La société Videberg Kraft, codétenue par Vattenfall et Industrikraft, a annoncé lundi la sélection du britannique Rolls-Royce SMR pour fournir trois petits réacteurs modulaires sur la péninsule de Värö. Une première depuis plus de quatre décennies pour le royaume scandinave, qui prévoit une mise en service au milieu des années 2030.
Trois années d’évaluation, 75 dossiers passés au crible, et au bout du compte un nom : Rolls-Royce. Lundi, Videberg Kraft a officialisé le choix du motoriste britannique pour équiper la côte ouest suédoise de trois petits réacteurs modulaires (SMR), chacun d’une puissance de 470 mégawatts. L’ensemble injectera environ 1,5 GW sur le réseau national. Le site retenu jouxte la centrale existante de Ringhals, sur la péninsule de Värö, où des réacteurs à eau pressurisée sont déjà exploités.
Un processus méthodique
Au terme d’une compétition resserrée, le SMR de Rolls-Royce a devancé le BWRX-300 du japonais Hitachi lors du dernier tour de sélection. « Rolls-Royce SMR dispose d’un solide réseau de sous-traitants, dont la grande majorité est située dans notre zone géographique », a commenté Desirée Comstedt, directrice générale par intérim de Videberg Kraft. Anna Borg, PDG de Vattenfall et administratrice de la société de projet, a souligné que ce réacteur à eau pressurisée relève d’« une technologie éprouvée », assortie d’« un cadre contractuel commercialement attractif ».

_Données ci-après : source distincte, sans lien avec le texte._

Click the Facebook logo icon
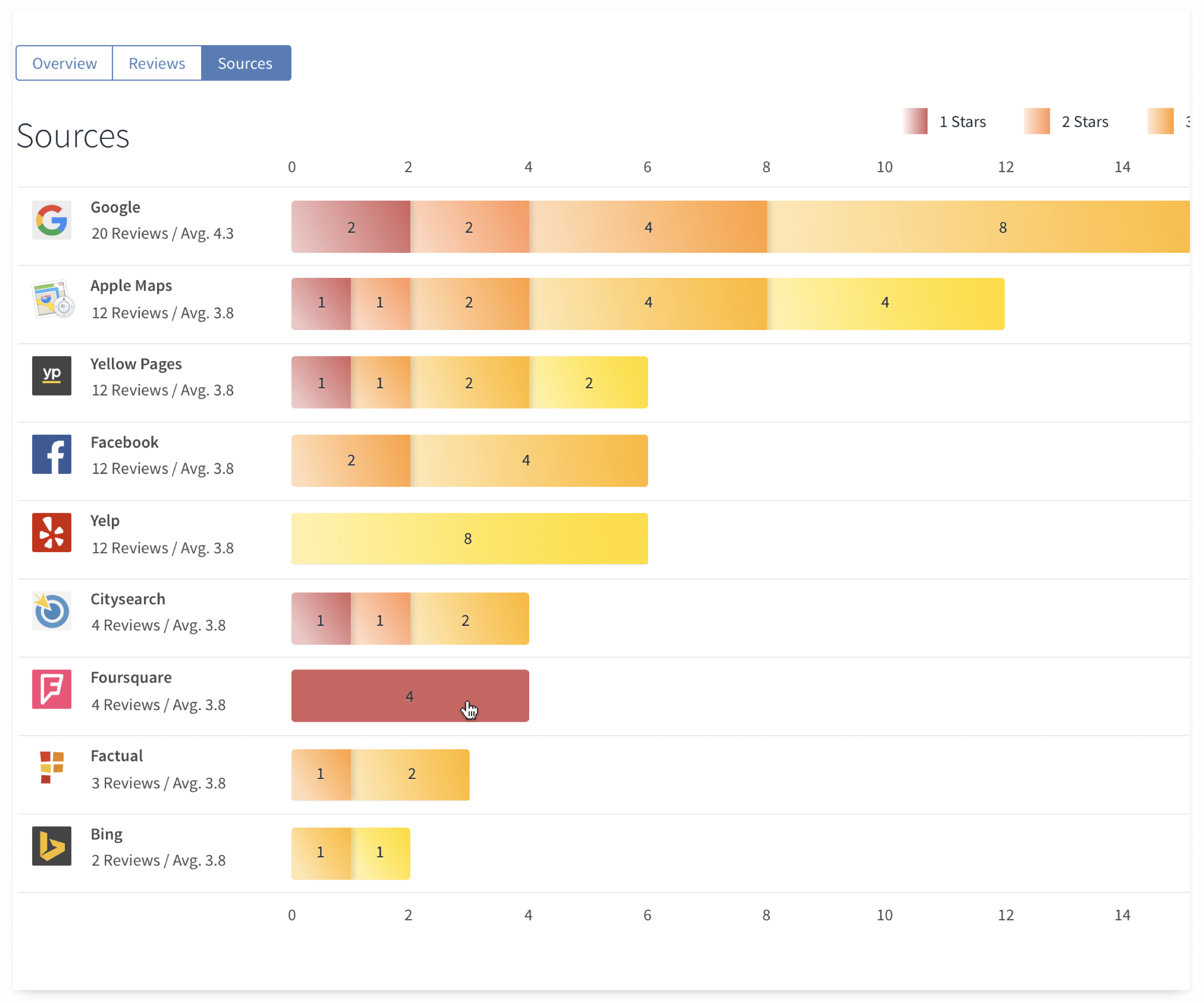The image size is (1204, 1003). 52,454
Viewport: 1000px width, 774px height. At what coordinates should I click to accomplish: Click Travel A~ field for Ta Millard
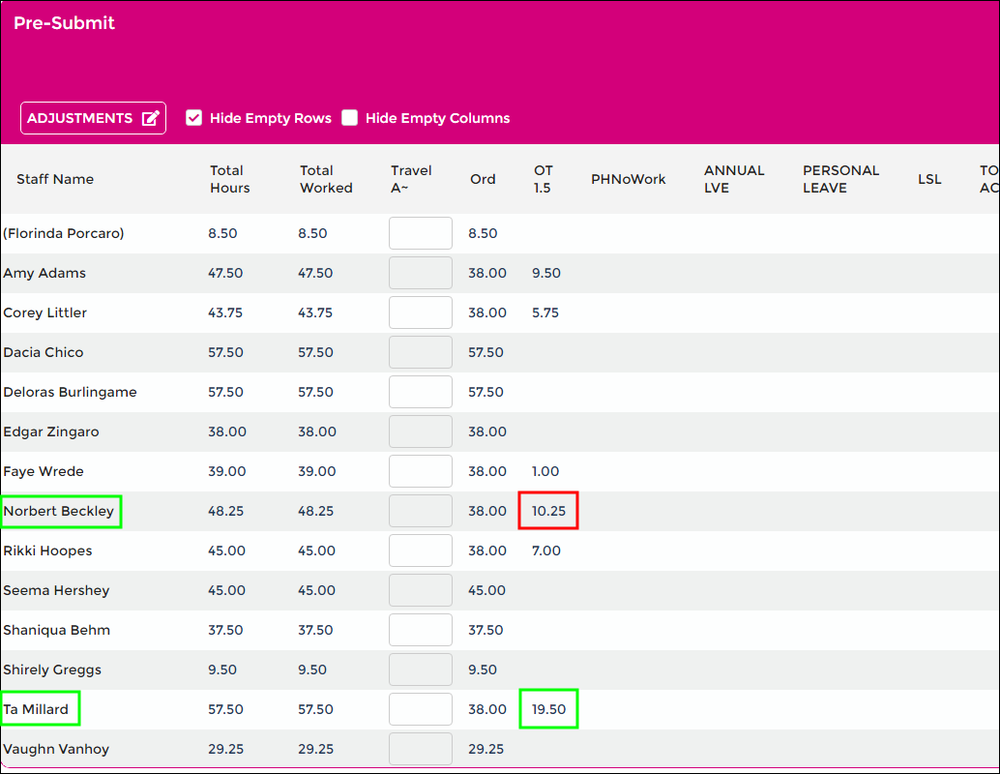tap(420, 709)
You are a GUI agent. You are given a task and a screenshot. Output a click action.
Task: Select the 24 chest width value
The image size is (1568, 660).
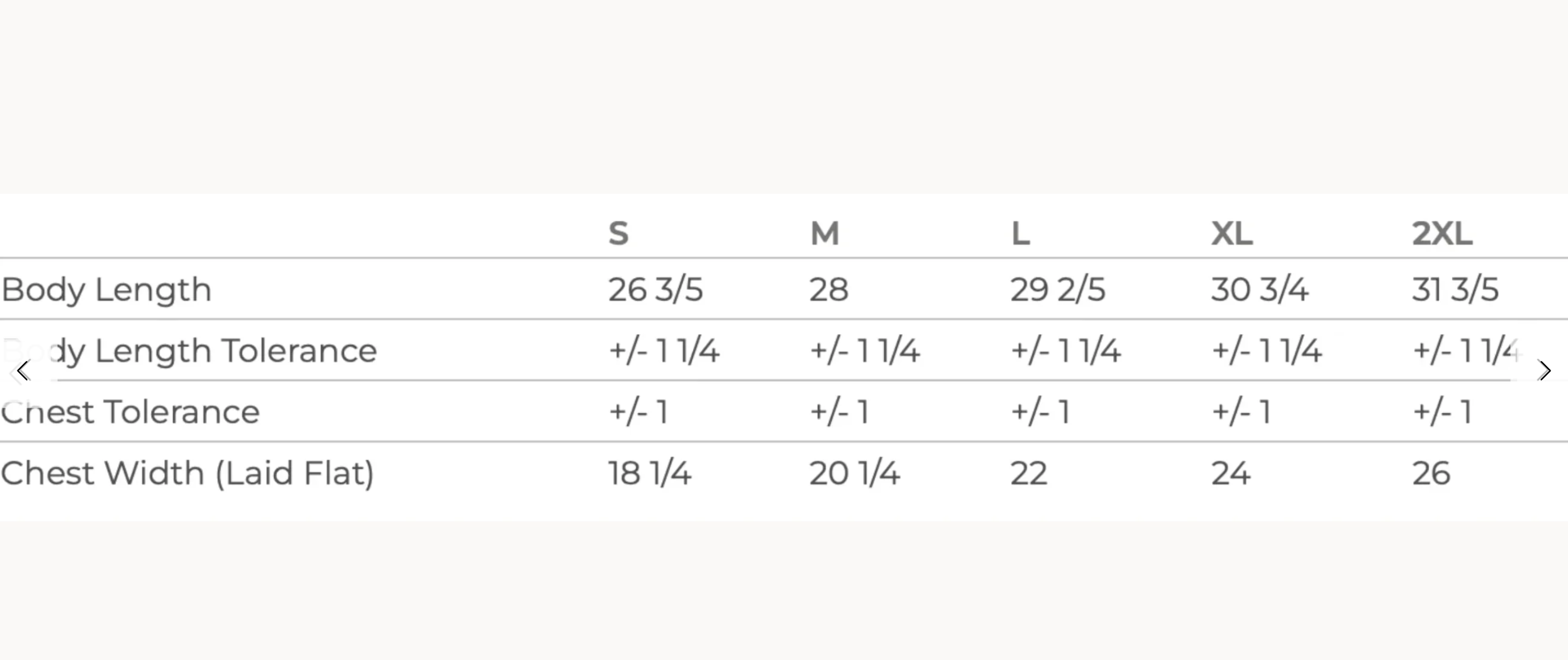(x=1231, y=473)
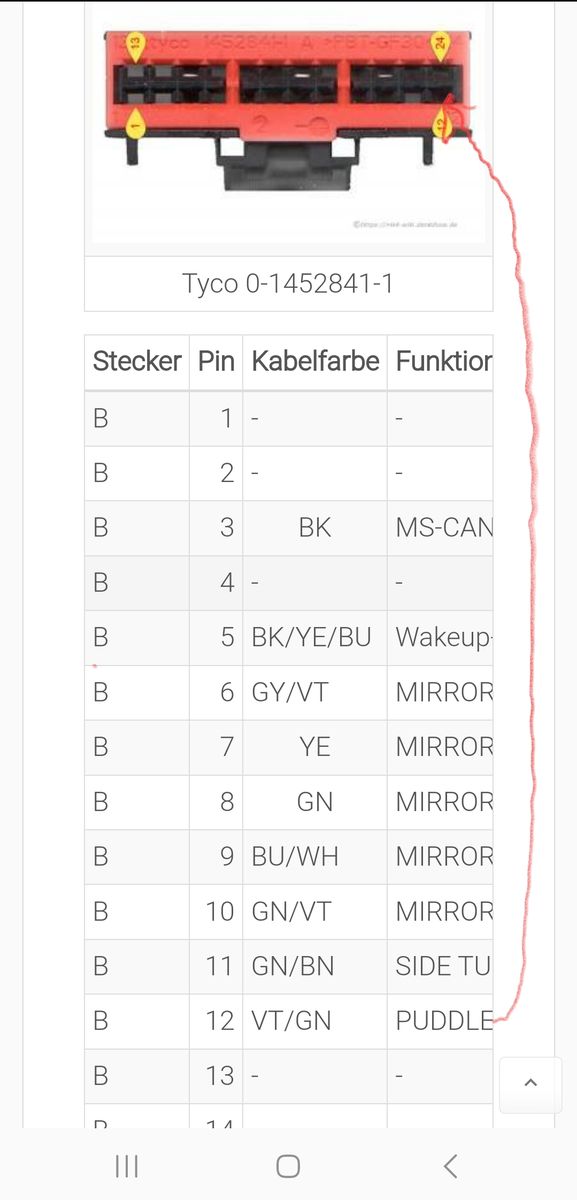This screenshot has height=1200, width=577.
Task: Select the SIDE TU function cell
Action: click(440, 966)
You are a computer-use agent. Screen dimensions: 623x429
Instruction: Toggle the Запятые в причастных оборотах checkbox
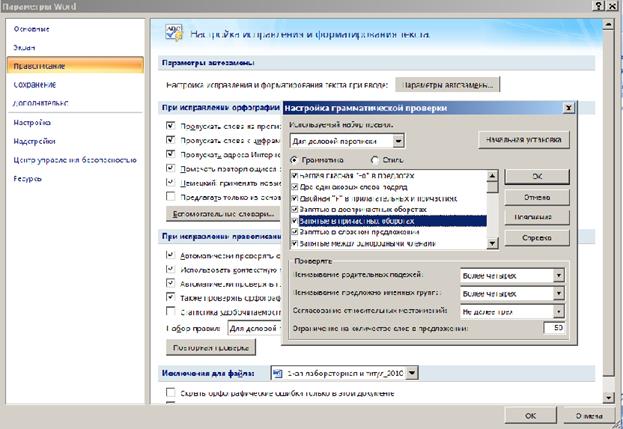pyautogui.click(x=295, y=220)
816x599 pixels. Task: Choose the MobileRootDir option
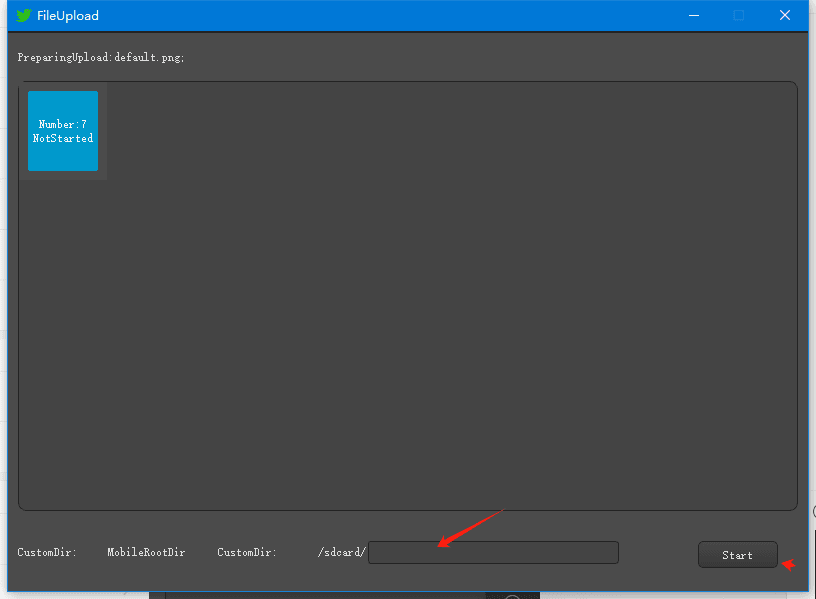click(x=146, y=552)

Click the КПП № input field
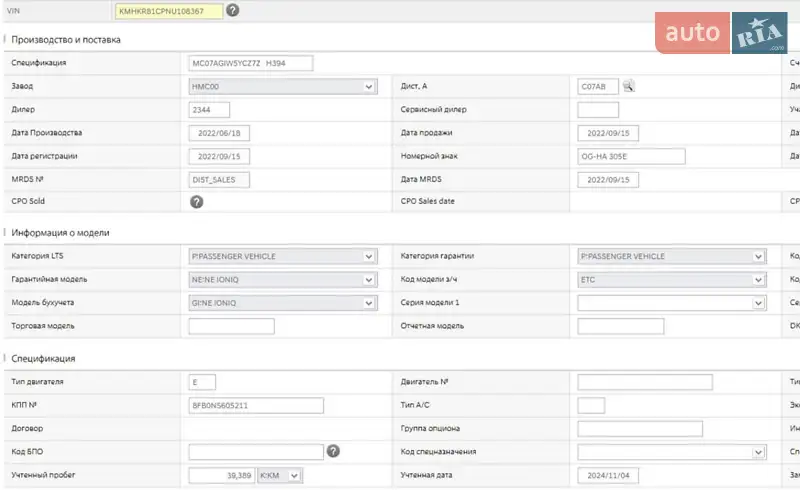coord(255,405)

La Suède rejoint ainsi la République tchèque et le Royaume-Uni dans le cercle encore restreint des pays misant sur la filière SMR de l’industriel britannique. L’État suédois devrait prendre le contrôle majoritaire de Videberg Kraft d’ici le second semestre 2027, date prévue pour le transfert officiel des parts.
Un écosystème nucléaire en pleine recomposition
L’annonce de Videberg Kraft ne constitue qu’un maillon d’une chaîne d’initiatives bien plus vaste. Quelques jours plus tôt, la société Studsvik a sollicité un soutien public pour couvrir jusqu’à 1 400 MW de nouvelles capacités dans le sud du pays via son programme ReFirm, avec Valdemarsvik et Nyköping en tête de liste des implantations envisagées. Parallèlement, le développeur Blykalla a déposé une demande de financement pour une centrale de six réacteurs SEALER refroidis au plomb à Norrsundet, totalisant 330 MW.
Stockholm a calibré sa réponse budgétaire à la hauteur des ambitions affichées avec jusqu’à 440 milliards de couronnes, soit environ 47 milliards de dollars, sous forme de prêts, de garanties de prix sur quarante ans et d’aide à la gestion des déchets. Le Parlement a adopté l’arsenal législatif correspondant l’an dernier, premier dispositif dédié à la construction de nouveaux réacteurs depuis plus de quarante ans.
Une électrification vorace
La demande électrique reste galopante. Centres de données, électrification des procédés industriels, neutralité carbone promise pour 2045, la feuille de route gouvernementale table sur l’équivalent de dix réacteurs de forte puissance d’ici l’échéance. Le tout dans un pays où le débat nucléaire, longtemps atone, a retrouvé une certaine vigueur inattendue depuis la flambée des prix de l’énergie de 2022.
Chris Cholerton, directeur général de Rolls-Royce SMR, a vu dans cette décision « un fort témoignage en faveur de notre approche de déploiement d’une flotte standardisée de SMR » et la preuve d’« une confiance croissante du marché envers notre technologie ». Reste désormais à transformer l’alignement politique et industriel en béton, acier et neutrons. La première unité n’est pas attendue avant le milieu de la prochaine décennie.